INSTRUCTIONS FOR THE TASK: All lines from the one with "Task: Click the Size Tag column header" through the last are to be given again exactly as they stand in the data below, and only those.

INPUT RECORDS:
::::::::::
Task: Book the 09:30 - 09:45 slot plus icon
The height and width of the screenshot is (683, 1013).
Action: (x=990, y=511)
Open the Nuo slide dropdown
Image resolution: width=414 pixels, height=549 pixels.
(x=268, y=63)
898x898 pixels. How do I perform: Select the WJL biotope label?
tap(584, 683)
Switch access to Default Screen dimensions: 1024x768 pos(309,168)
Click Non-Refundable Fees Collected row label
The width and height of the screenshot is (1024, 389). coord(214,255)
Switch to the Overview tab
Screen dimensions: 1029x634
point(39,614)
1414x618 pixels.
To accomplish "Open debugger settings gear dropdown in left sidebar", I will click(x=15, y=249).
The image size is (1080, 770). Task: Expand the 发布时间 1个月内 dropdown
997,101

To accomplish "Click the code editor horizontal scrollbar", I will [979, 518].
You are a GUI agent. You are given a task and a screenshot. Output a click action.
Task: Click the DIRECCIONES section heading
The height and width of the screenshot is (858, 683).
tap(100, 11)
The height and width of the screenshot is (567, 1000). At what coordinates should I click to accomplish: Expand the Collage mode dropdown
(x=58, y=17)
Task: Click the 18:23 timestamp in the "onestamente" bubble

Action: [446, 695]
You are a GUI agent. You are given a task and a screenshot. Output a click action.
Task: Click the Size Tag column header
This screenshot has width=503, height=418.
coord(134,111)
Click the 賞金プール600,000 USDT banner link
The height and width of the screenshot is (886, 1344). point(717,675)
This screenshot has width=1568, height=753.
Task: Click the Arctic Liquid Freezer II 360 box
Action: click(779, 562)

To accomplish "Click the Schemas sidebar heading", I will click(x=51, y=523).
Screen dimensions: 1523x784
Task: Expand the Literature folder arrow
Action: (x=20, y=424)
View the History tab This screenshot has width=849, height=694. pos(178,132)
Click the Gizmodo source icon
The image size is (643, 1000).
::::::::::
TASK OUTPUT:
Task: Click the Size Tag column header
This screenshot has width=503, height=418.
coord(134,111)
Click the 賞金プール600,000 USDT banner link
The height and width of the screenshot is (886, 1344). point(717,675)
This screenshot has width=1568, height=753.
Task: Click the Arctic Liquid Freezer II 360 box
Action: click(779, 562)

To accomplish "Click the Schemas sidebar heading", I will click(x=51, y=523).
Screen dimensions: 1523x784
Task: Expand the Literature folder arrow
Action: (x=20, y=424)
View the History tab This screenshot has width=849, height=694. pos(178,132)
Click the Gizmodo source icon
The image size is (643, 1000).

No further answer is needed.